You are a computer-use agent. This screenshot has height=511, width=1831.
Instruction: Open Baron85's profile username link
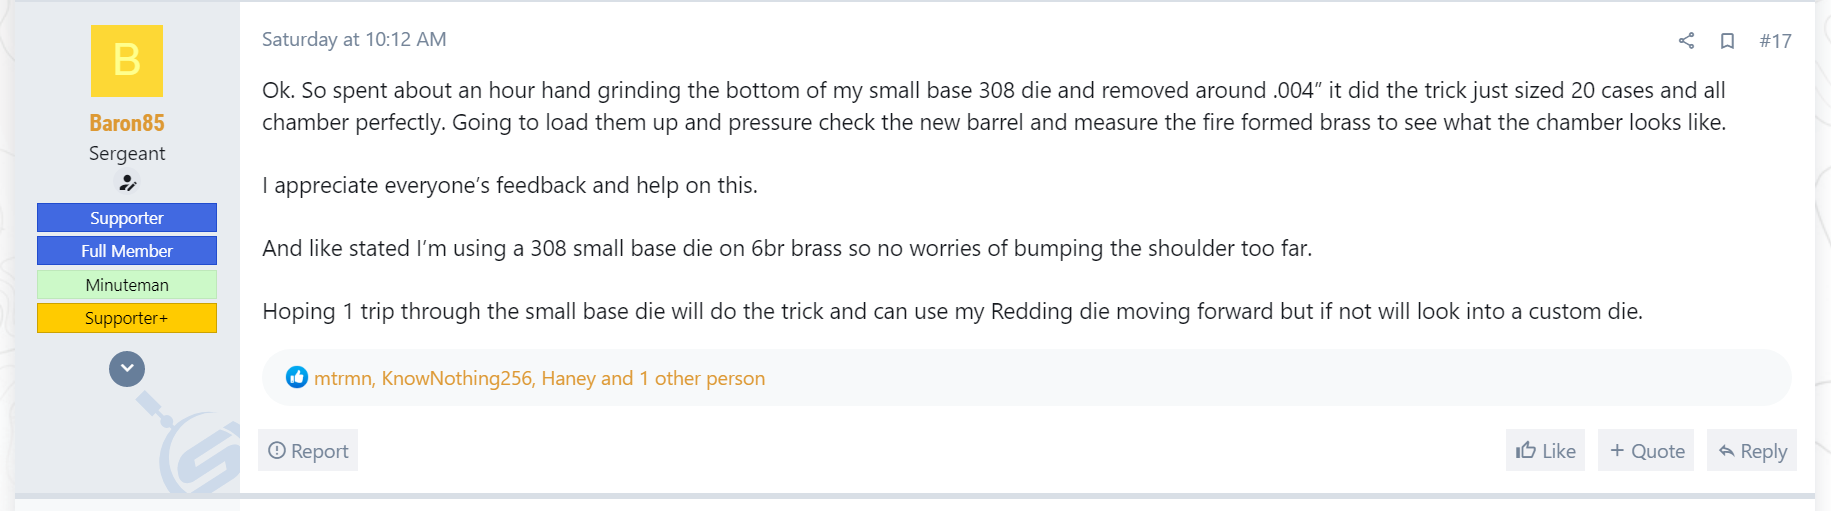coord(127,123)
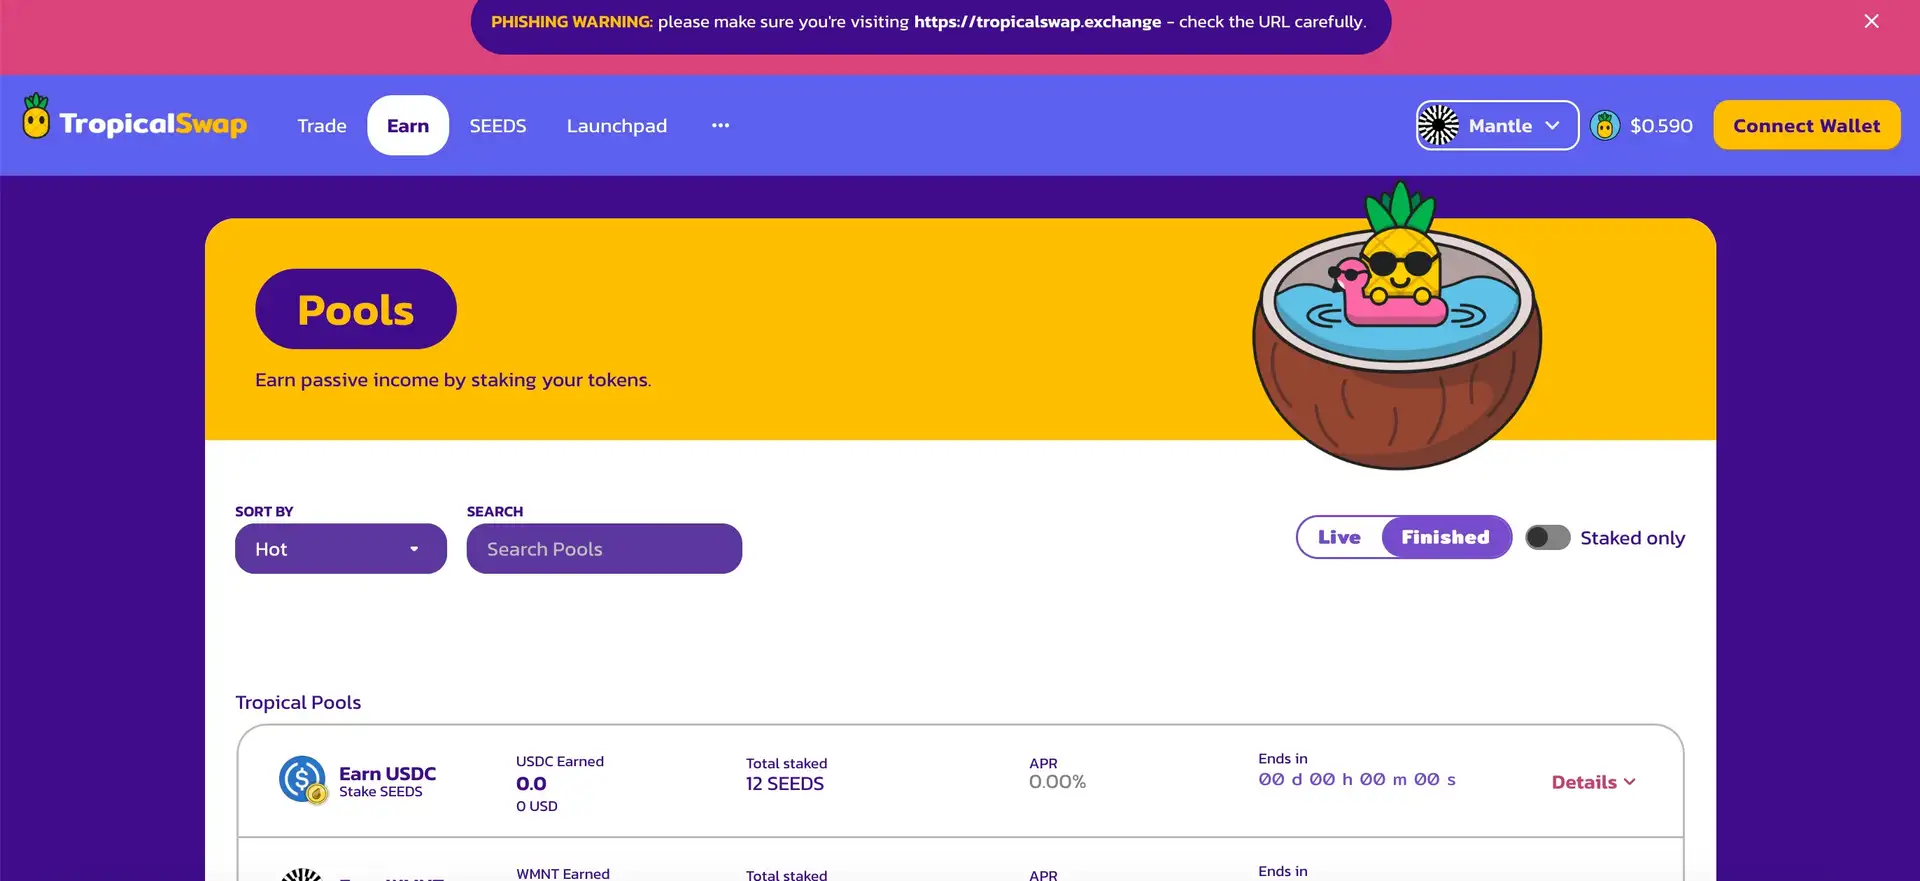Screen dimensions: 1920x881
Task: Close the phishing warning banner
Action: point(1871,21)
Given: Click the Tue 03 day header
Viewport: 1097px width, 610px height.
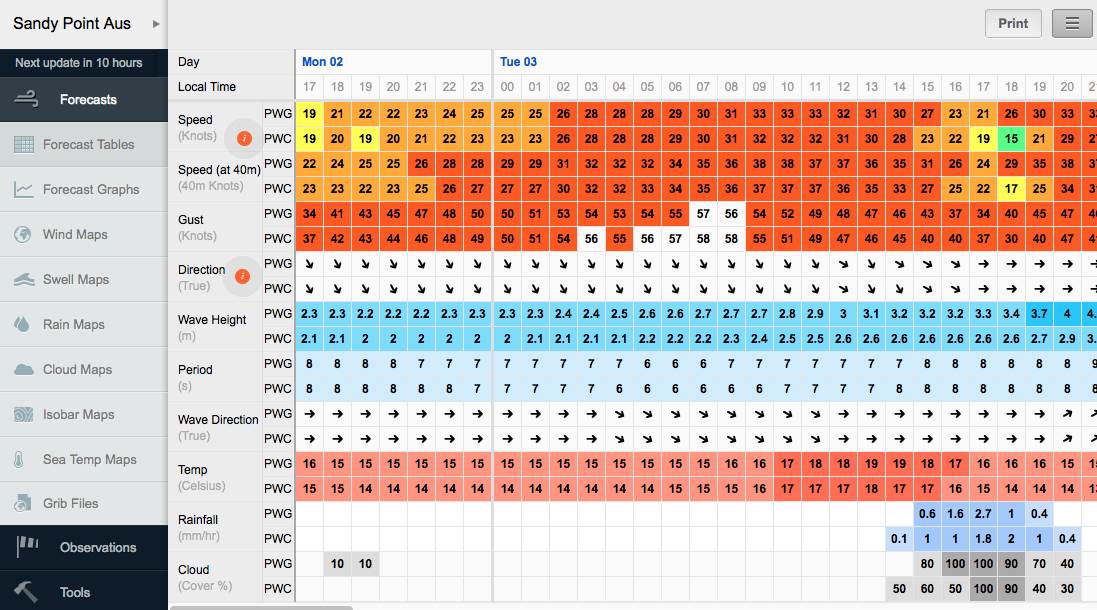Looking at the screenshot, I should (x=518, y=62).
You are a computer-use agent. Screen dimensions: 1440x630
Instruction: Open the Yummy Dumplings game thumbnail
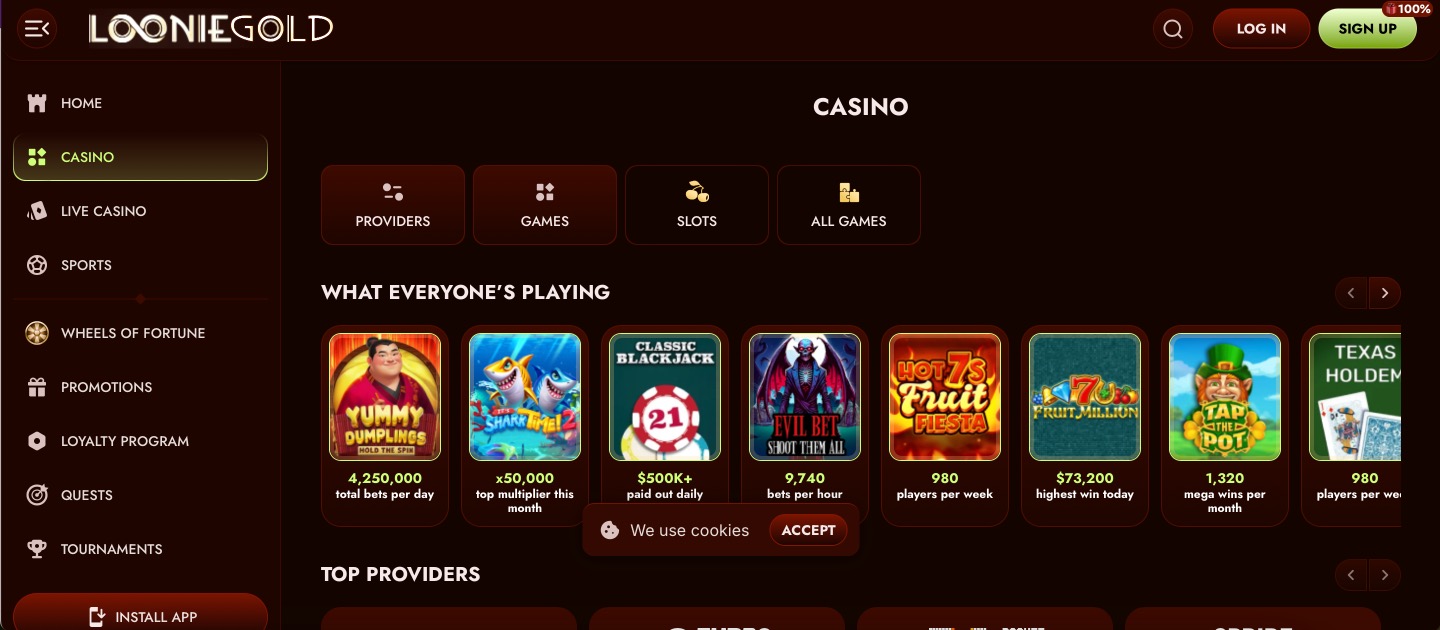click(x=385, y=397)
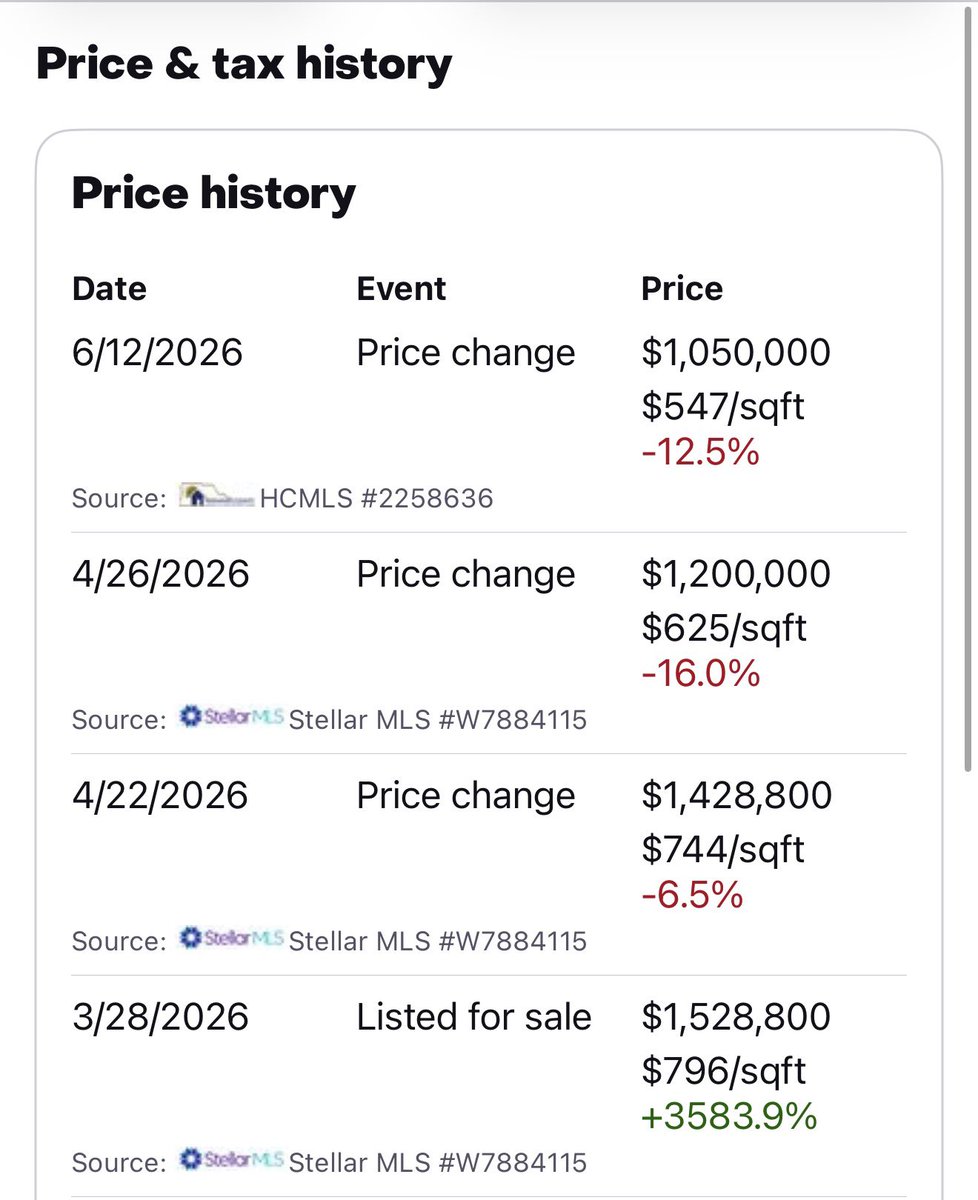Screen dimensions: 978x1200
Task: Click the Event column header
Action: [x=402, y=289]
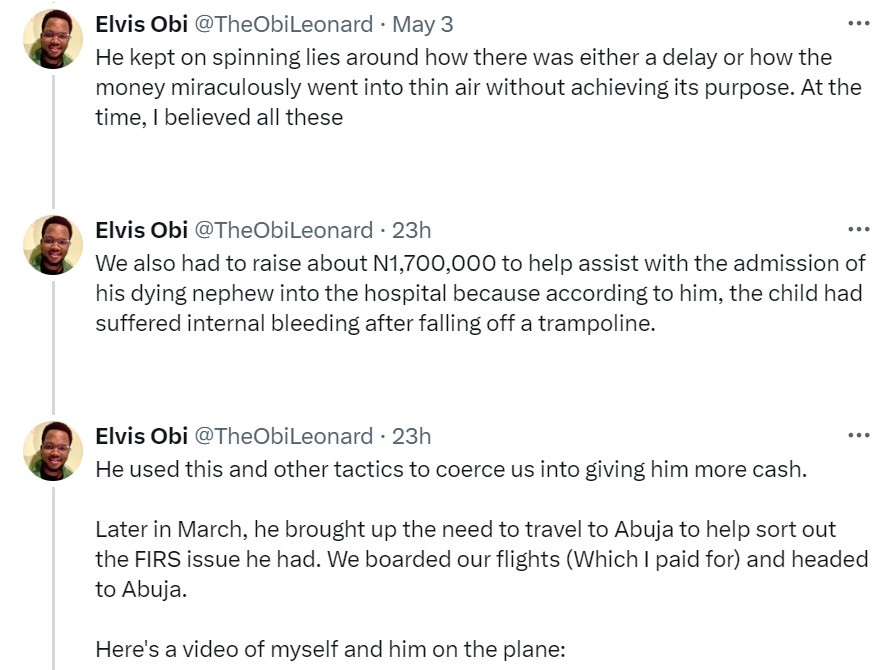Click the avatar beside the Abuja tweet

[x=53, y=451]
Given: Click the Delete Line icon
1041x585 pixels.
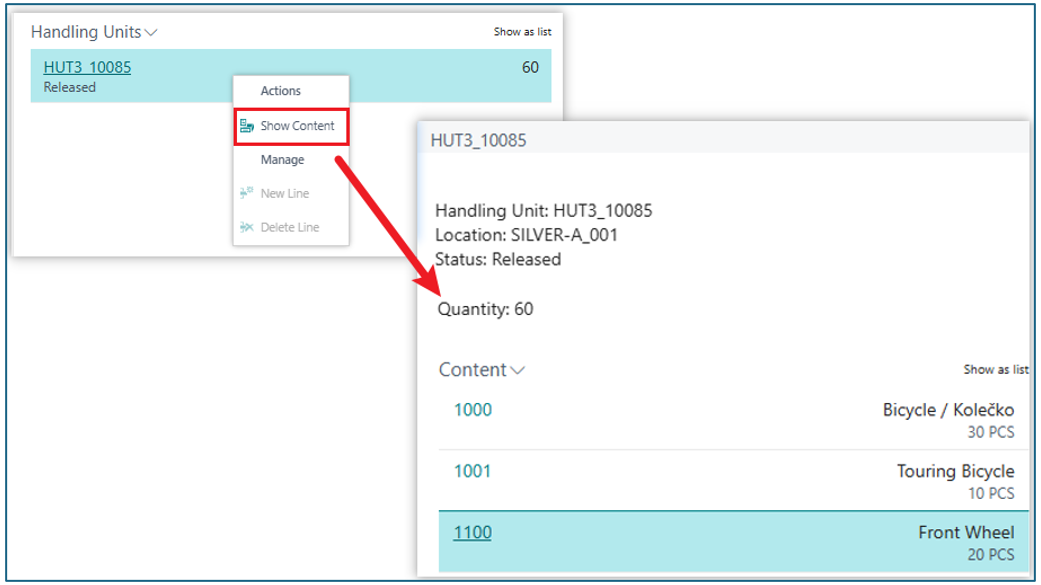Looking at the screenshot, I should [x=246, y=227].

####

What to work on >>
Restate the lines of the records from the line with "Given: Click the Delete Line icon" through the end of the records, substituting "Erase Line" for "Delete Line" and leaving everything else unchanged. Omit the pictures from your answer.

Expected answer >>
Given: Click the Erase Line icon
1041x585 pixels.
Looking at the screenshot, I should [x=246, y=227].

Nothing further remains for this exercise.